高知に戻る前、でも地元には度々帰っていた頃、母に、片島で地域活動をしている「かたしま〜ず」* の事務局を務める山下博美さんに引き合わされた。彼女は大学の先生でもある。

* かたしま〜ず website / instagram / facebook

南海トラフ地震が起こると、片島(確か元々無人島で、明治の偉い人が埋め立てて宿毛市街から一続きにした土地)は1~2m地盤沈下を起こす想定らしく、防潮堤を人間の背丈より少し高くしなければいけなくて、海が見えなくなった時に、どうすれば暮らしと海の関係を、より親密な状態で残せるかみたいなことで、一・元・地元民の、住環境を考る職業の人間として、意見を求められたのが最初だったでしょうか。特に助けになれたわけではないのですが。

彼ら(博美さん以外のメンバーにはまだお会いできていないけど、同じ小学校出身の方々)は「かたしま〜ず・にゅ〜す」という交流新聞を、2017年から月一くらいの頻度で作り、地域の小中学校や店舗、全住戸に配布しています。どんな内容かというと、外向けに誇るような大文字の名物などではなく、片島の人々の暮らしに根付いている事柄(言葉・料理・店・音楽・自然環境・生活必需品その他諸々)、それも普段意識にのぼっていなそうな名物がたくさん取り上げられていて、よくこんなにネタがあるなと感心させられるが、生活を密かに形作るそれらを、住民自らが実感を伴って再認識し、自分たちの生きる場所を丁寧に見つめなおすきっかけを作っている。

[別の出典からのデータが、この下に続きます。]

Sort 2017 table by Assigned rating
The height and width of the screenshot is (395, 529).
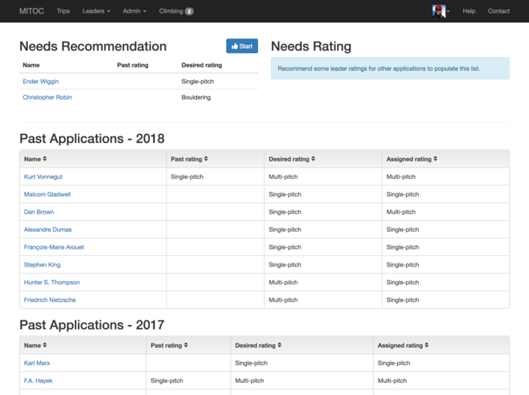(402, 345)
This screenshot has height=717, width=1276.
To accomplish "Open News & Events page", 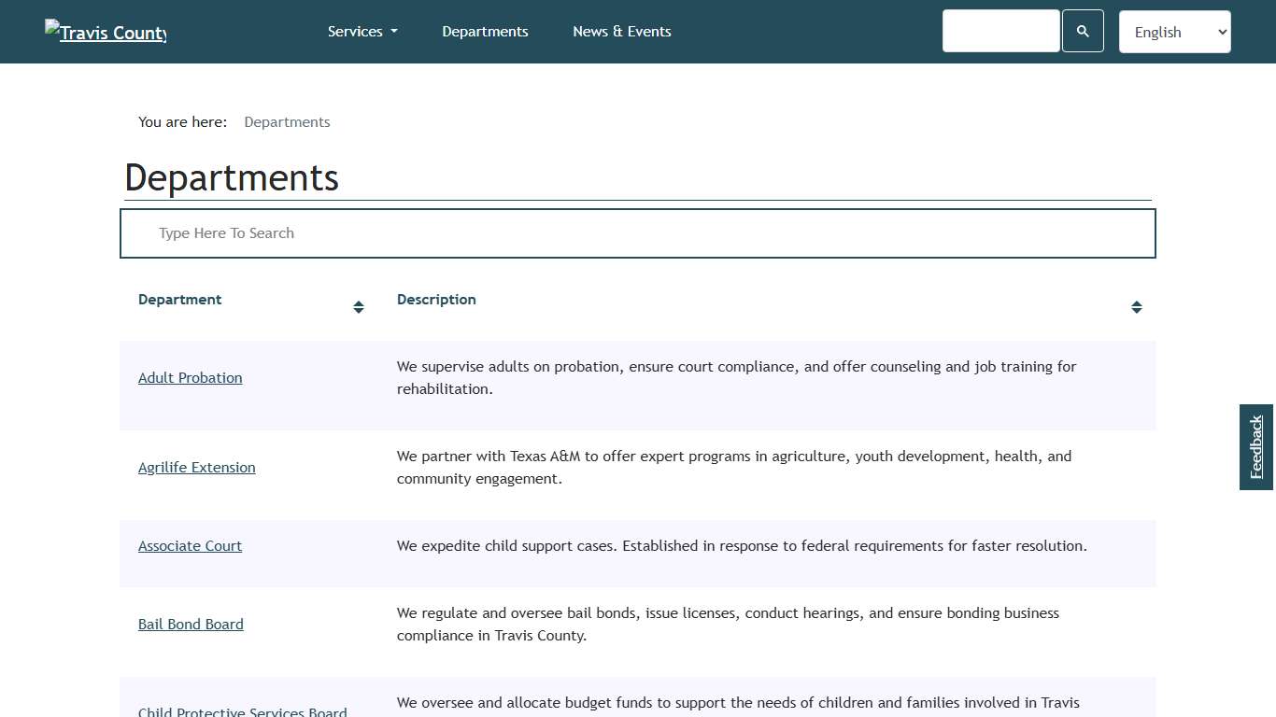I will coord(621,32).

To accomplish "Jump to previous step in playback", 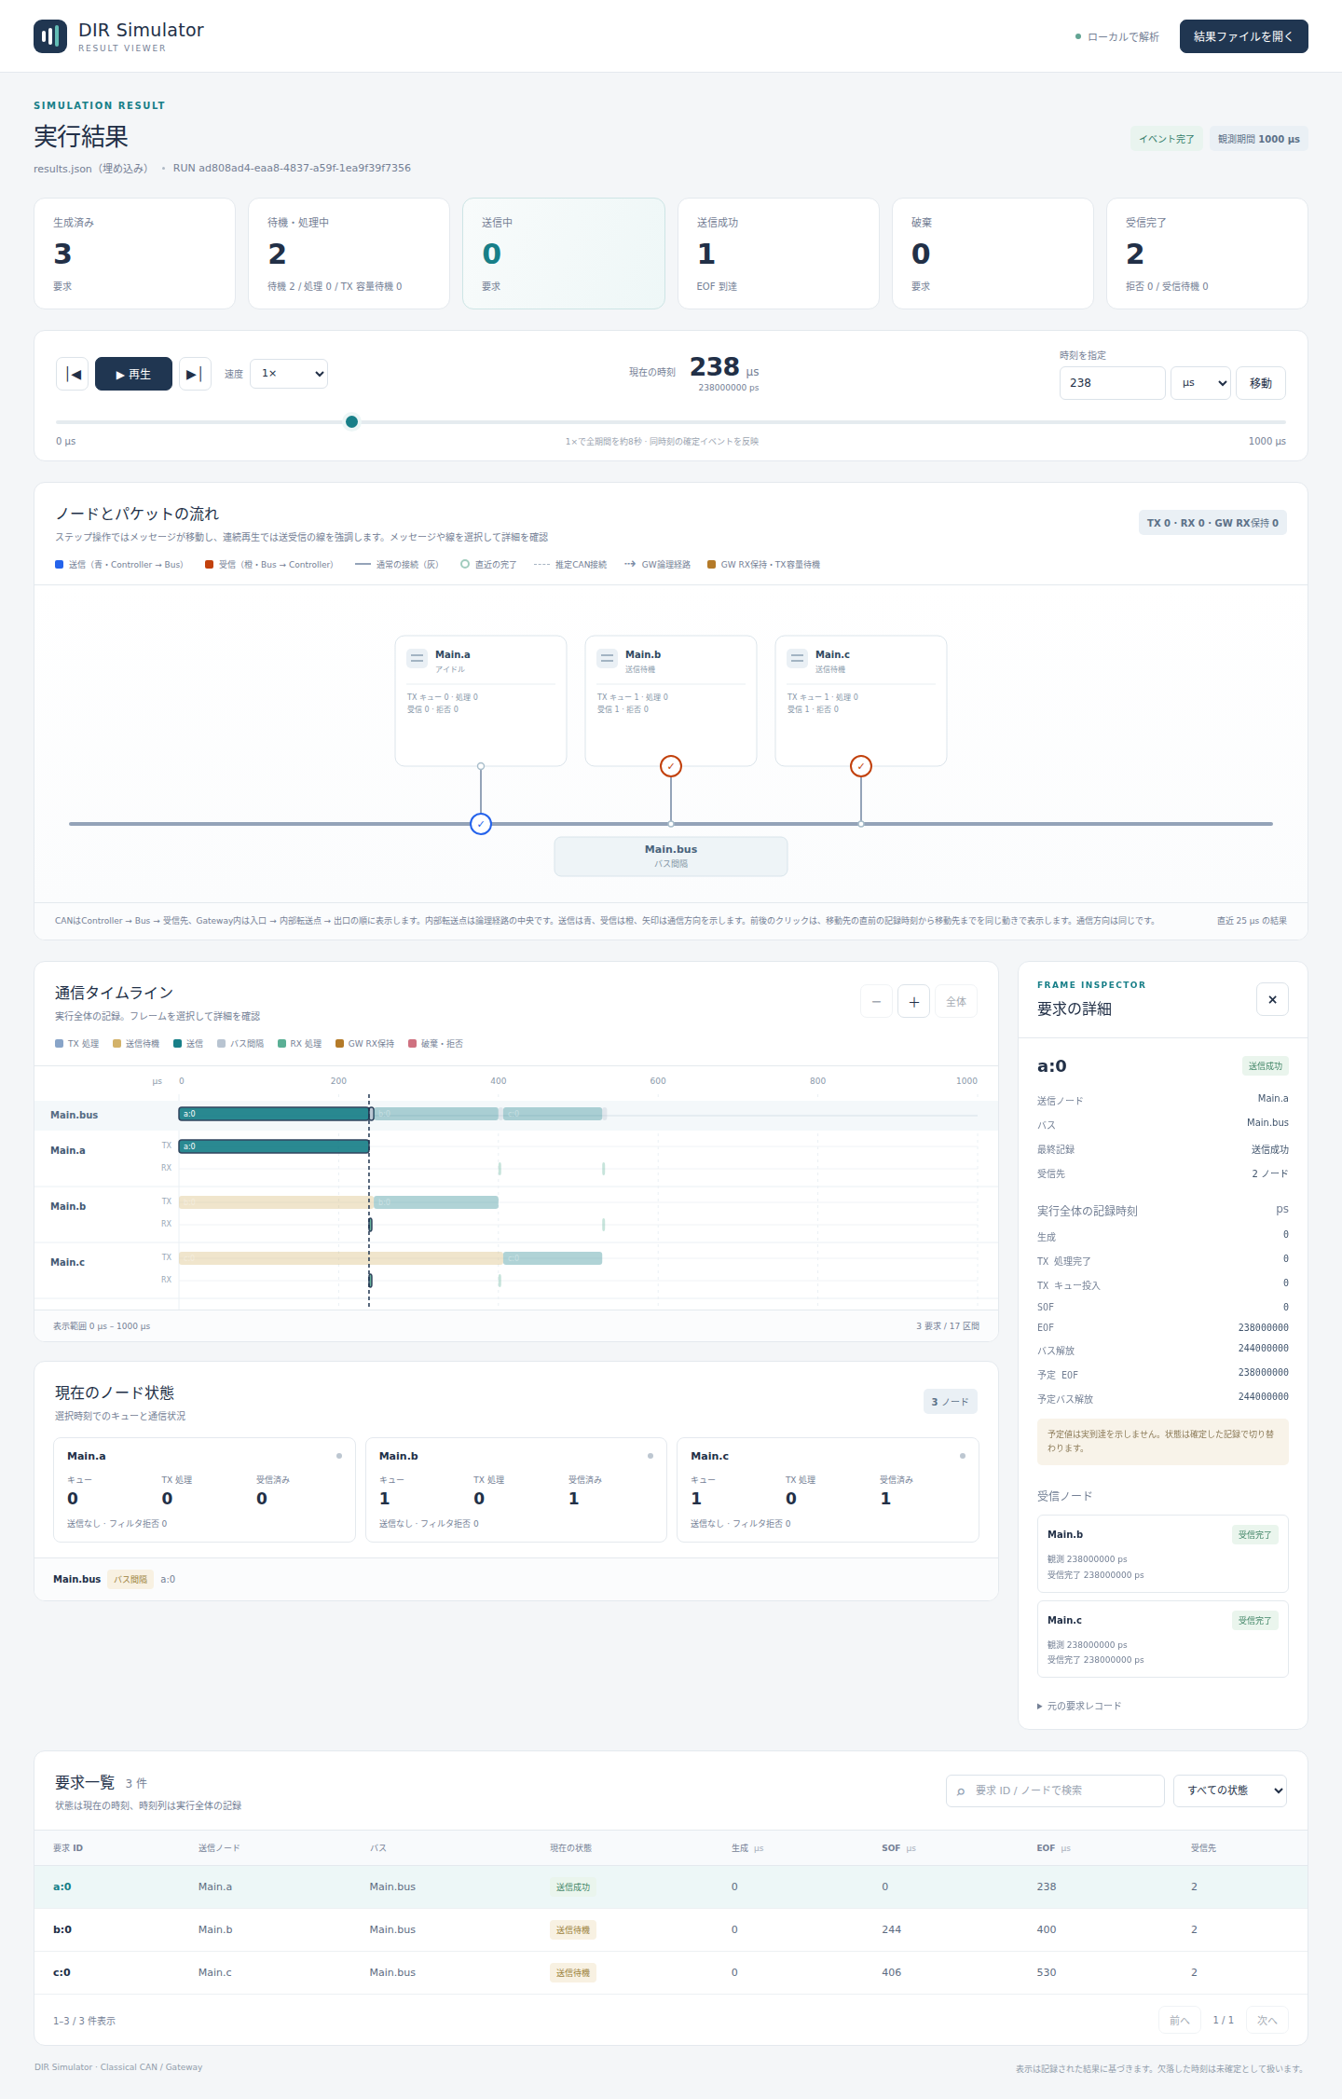I will (x=73, y=374).
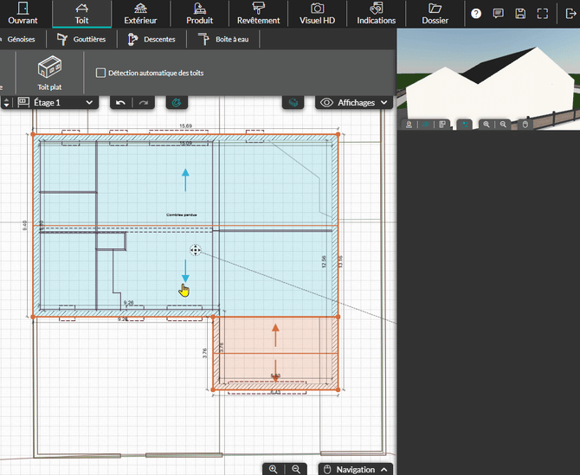
Task: Toggle the mouse control mode in 3D preview
Action: point(524,125)
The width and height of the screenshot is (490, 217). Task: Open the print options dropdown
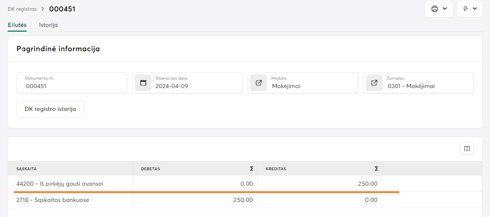(x=439, y=9)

これを外の人間が読んで面白いかわからないし、その必要も全くないのだけど、内の人が感じるのとは違う種類のおかしみや、それにとどまらない何か普遍的なものが、あるように思います。先日高知市の「十月」というギャラリーで見た、知らない家族の家族写真群の展示に感じたものとも少し近いかもしれません。

この交流新聞、僕も1号だけレイアウトを手伝ったことがあって、この春にこれまでの全号をまとめた冊子を作るとのことで、今回表紙のデザインをお手伝いしました。片島のことに微力でも関わることができて、とても光栄です。機会があれば是非手にとってみてください。